**Texto mostrado**:
Hace unos cuantos días me encontré a un alumno mío de último semestre de preparatoria, echando pestes, sapos y culebras. Le pregunté el motivo de su enfado. Me respondió que habían suspendido el viaje de misiones que tradicionalmente realizan estudiantes de Torreón a comunidades serranas de Durango y Chihuahua. En ellas, los muchachos llevan productos de primera necesidad a localidades dejadas de la mano de Dios. Con frecuencia, lo que les aportan los chavos es la única forma de tener acceso a ciertos bienes, desde latas de alimento hasta medicinas de patente. A su vez, los jóvenes tienen contacto con una realidad para ellos desconocida hasta entonces, que los hace abrir los ojos a las injusticias y los lastres que viene acarreando su país... y lo difícil que puede ser la vida para gente de su edad, que se halla a unas horas en carro de donde ellos viven holgadamente.

**Comprueba tu comprensión**:
a - Repite sin cambios el fragmento del texto sobre el viaje de misiones desde "Hace unos cuantos" hasta "ellos viven holgadamente.".
b - Según el texto sobre el viaje de misiones, ¿a qué comunidades viajan tradicionalmente los estudiantes de Torreón?
c - Reanuda el texto sobre el viaje de misiones a partir de su última oración.

**Información mostrada**:
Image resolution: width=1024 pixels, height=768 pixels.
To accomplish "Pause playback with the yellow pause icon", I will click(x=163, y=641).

* * *

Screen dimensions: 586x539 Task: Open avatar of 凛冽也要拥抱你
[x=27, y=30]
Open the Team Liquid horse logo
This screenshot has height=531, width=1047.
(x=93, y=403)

**Respuestas**:
a -
Hace unos cuantos días me encontré a un alumno mío de último semestre de preparatoria, echando pestes, sapos y culebras. Le pregunté el motivo de su enfado. Me respondió que habían suspendido el viaje de misiones que tradicionalmente realizan estudiantes de Torreón a comunidades serranas de Durango y Chihuahua. En ellas, los muchachos llevan productos de primera necesidad a localidades dejadas de la mano de Dios. Con frecuencia, lo que les aportan los chavos es la única forma de tener acceso a ciertos bienes, desde latas de alimento hasta medicinas de patente. A su vez, los jóvenes tienen contacto con una realidad para ellos desconocida hasta entonces, que los hace abrir los ojos a las injusticias y los lastres que viene acarreando su país... y lo difícil que puede ser la vida para gente de su edad, que se halla a unas horas en carro de donde ellos viven holgadamente.

b - A comunidades serranas de Durango y Chihuahua.

c -
La razón de la suspensión del viaje era obvia: los niveles de inseguridad ya no digamos en las comunidades serranas, sino en las carreteras. El alumno estaba disgustado porque tenía desde secundaria anhelando hacer el viaje; y ahora, por su edad, nunca lo iba a poder realizar. Le respondí que me parecía muy prudente y responsable de parte de los organizadores el haber suspendido la travesía. Los productos quizá se pudieran hacer llegar de una forma u otra. Pero era demasiado arriesgado que docenas de jóvenes se aventuraran a lugares que, para efectos prácticos, están más allá de la autoridad del Estado mexicano. Si en tiempos normales son lugares con escasa presencia de la ley, en los que corren sencillamente son territorio comanche.
La cruel realidad me dio la razón: hace unos días, diez menores de edad y jóvenes fueron masacrados en un paraje de Pueblo Nuevo, Durango... que si no me equivoco, es uno de los municipios a los que asistían los muchachos de misiones.
Este nuevo acto de barbarie es un indicio más de cómo se ha venido desgarrando el tejido social y el entramado moral de muchos mexicanos. Resulta difícil entender qué motiva a alguien a disparar sobre niños: no son rivales, no forman parte de una pandilla enemiga, no representan ninguna amenaza. La información dada por las autoridades no sirve de gran cosa, y es contradictoria. Así que sólo nos queda especular qué pudo motivar semejante salvajismo.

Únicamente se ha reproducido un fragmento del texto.